A defesa da ANAC sublinha que, “mesmo que houvesse total fiscalização”, ainda assim, “o acidente teria, com elevada probabilidade, ocorrido, mercê da intervenção de uma falha mecânica e das falhas do piloto no processo causal que nenhum sistema de supervisão poderia antecipar”.
O RAI sustenta que “não faz sentido acusar o arguido Carlos d’Almeida (piloto) de não ter efetuado uma aterragem de emergência de acordo com os procedimentos que conhecia e, simultaneamente, imputar aos arguidos da ANAC a causa de um acidente, por não supervisionarem a transmissão desses conhecimentos”.
O requerimento acrescenta que o MP “censura (incoerentemente) supostas omissões” dos responsáveis da ANAC “na ótica do seu pretenso contributo causal para o acidente, mas, limitado pela inexistência de factos que lhe permitissem indiciar essa teoria, acaba por nunca concretizar quais as falhas de segurança e supervisão incorridas pelos arguidos, bem como o que deveriam ter feito em alternativa para cumprir a lei penal, nem qual a relação causal entre essas pretensas falhas e a aterragem de emergência na praia de S. João da Caparica”.

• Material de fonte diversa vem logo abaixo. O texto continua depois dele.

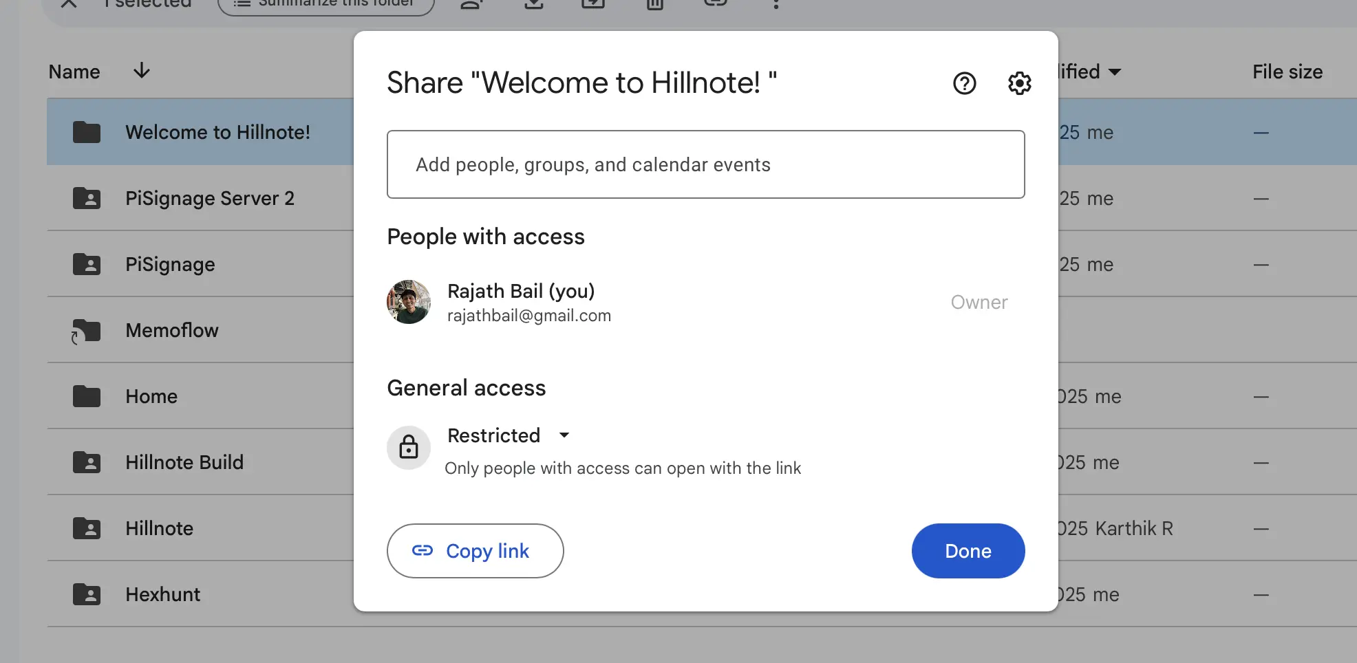Click the lock icon under General access
This screenshot has width=1357, height=663.
coord(409,447)
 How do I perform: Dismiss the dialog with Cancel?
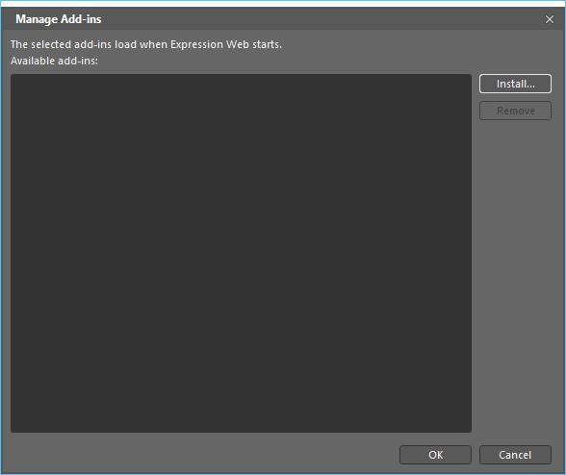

“A acusação é, salvo o devido respeito, manifestamente injusta, pecando pela confusão e pelo desconhecimento da realidade”, frisa o regulador do setor da aviação civil.

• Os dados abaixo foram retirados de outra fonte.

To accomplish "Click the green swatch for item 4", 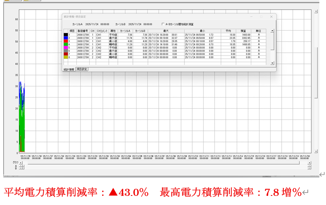I will point(65,44).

O RAI considera também “incoerente e fantasiosa” a pretensão do MP ao associar o desconhecimento da ANAC quanto à situação psicológica do piloto Carlos d’Almeida.
“E isto porque o próprio libelo afirma que o referido arguido omitiu a incapacidade médica de que padeceria da ANAC e dos especialistas médicos que o certificaram. Ou seja, assume que foi o próprio arguido que ocultou a informação médica em causa, informação essa que estava legalmente obrigado a prestar com fidedignidade”, lê-se no requerimento.
Em 02 de agosto de 2017, o avião ligeiro, bilugar, modelo Cessna 152, descolou do Aeródromo de Cascais (distrito de Lisboa) com destino a Évora, para um voo de instrução, mas depois de reportar uma falha de motor, cerca de cinco minutos após a descolagem, fez uma aterragem de emergência no areal da praia de São João, colhendo mortalmente uma criança de 8 anos e um homem de 56.